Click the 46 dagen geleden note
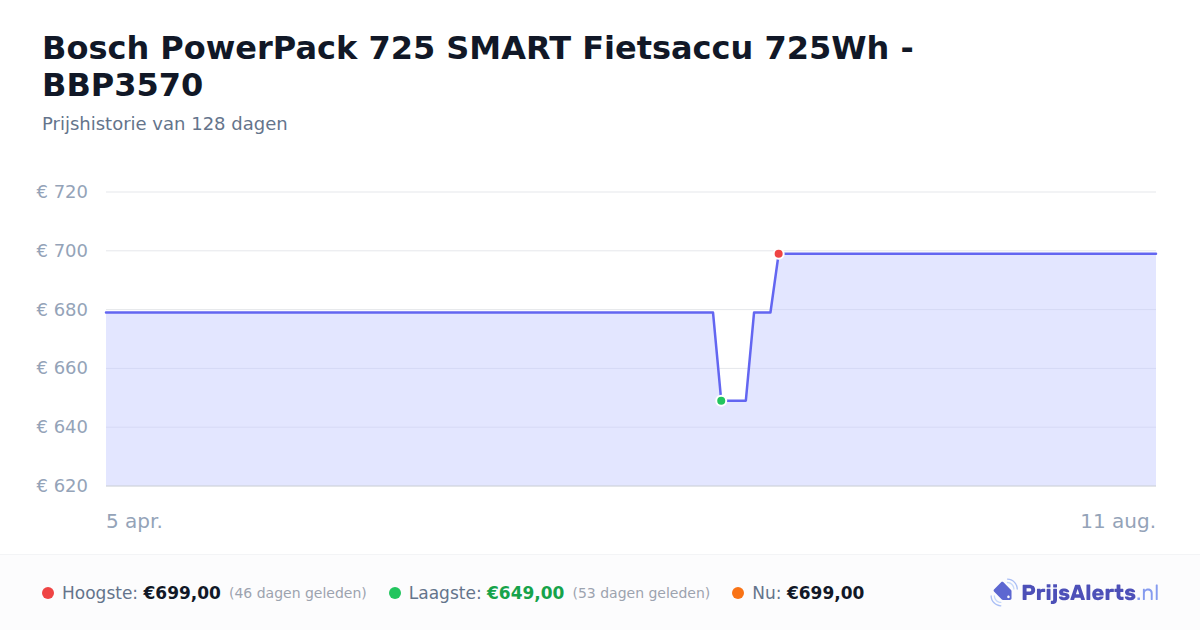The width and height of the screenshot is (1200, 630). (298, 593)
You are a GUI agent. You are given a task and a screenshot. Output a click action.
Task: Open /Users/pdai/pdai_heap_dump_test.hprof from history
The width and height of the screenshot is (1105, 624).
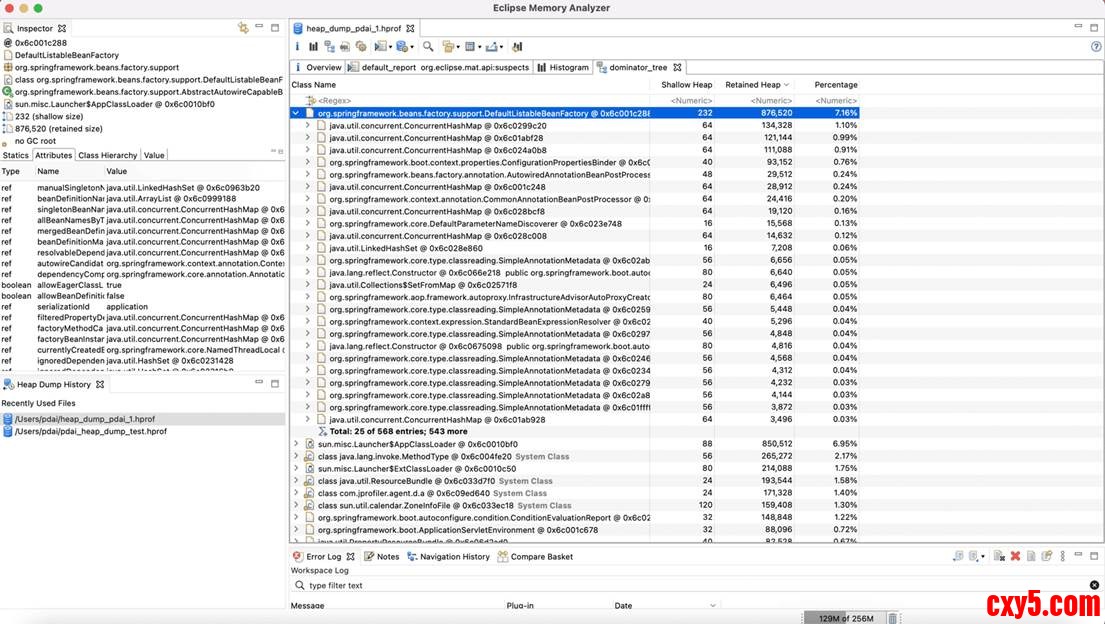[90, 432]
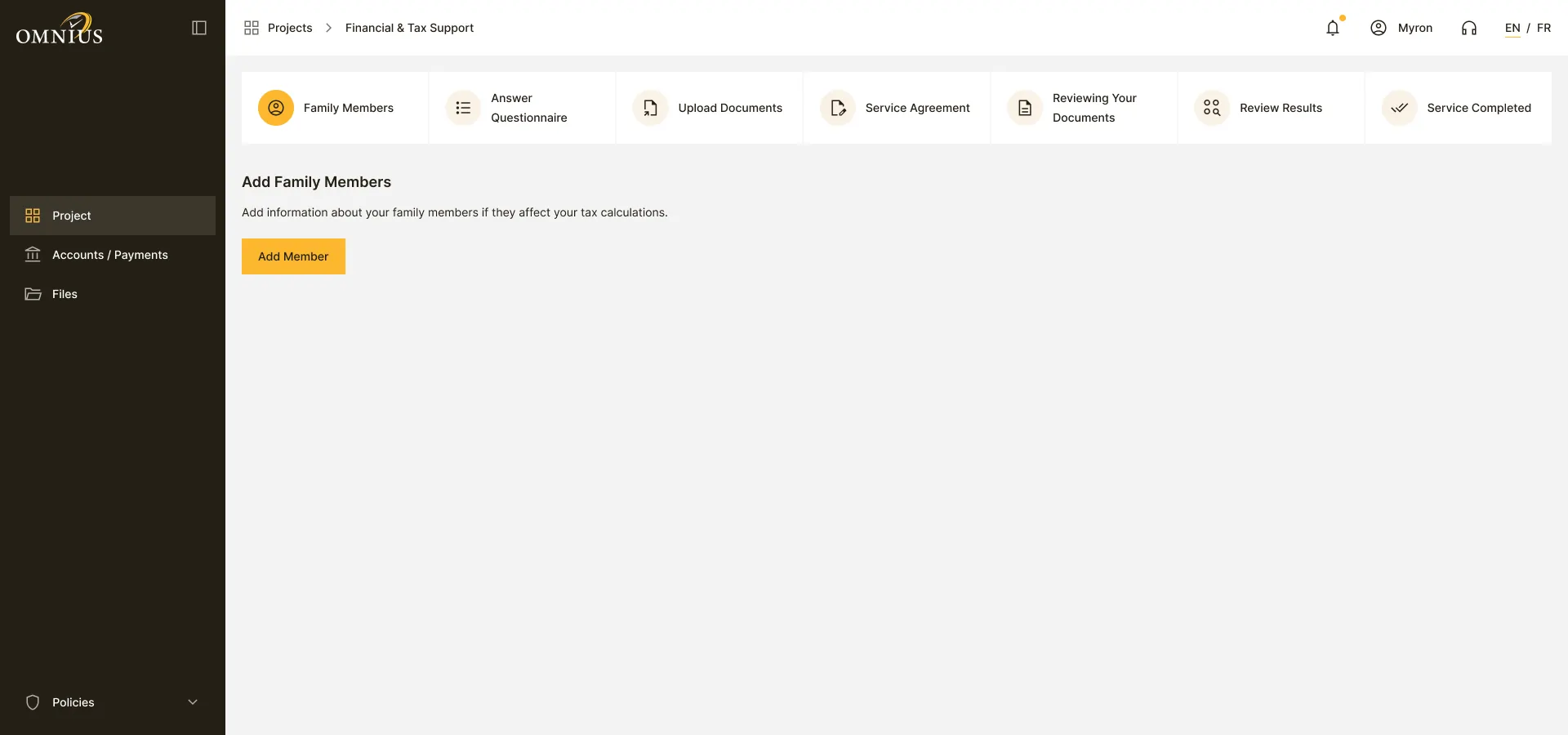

§

● **Description of the task**
Write out the items again, switching "note" to "label" and changing nothing else. Leave out the pictures.

● **Correct output**
Click the 46 dagen geleden label
The width and height of the screenshot is (1200, 630). (298, 593)
You are a GUI agent. You are given a task and a screenshot. Output a click action.
Task: Open /Users/pdai/pdai_heap_dump_test.hprof from history
The width and height of the screenshot is (1105, 624).
[90, 432]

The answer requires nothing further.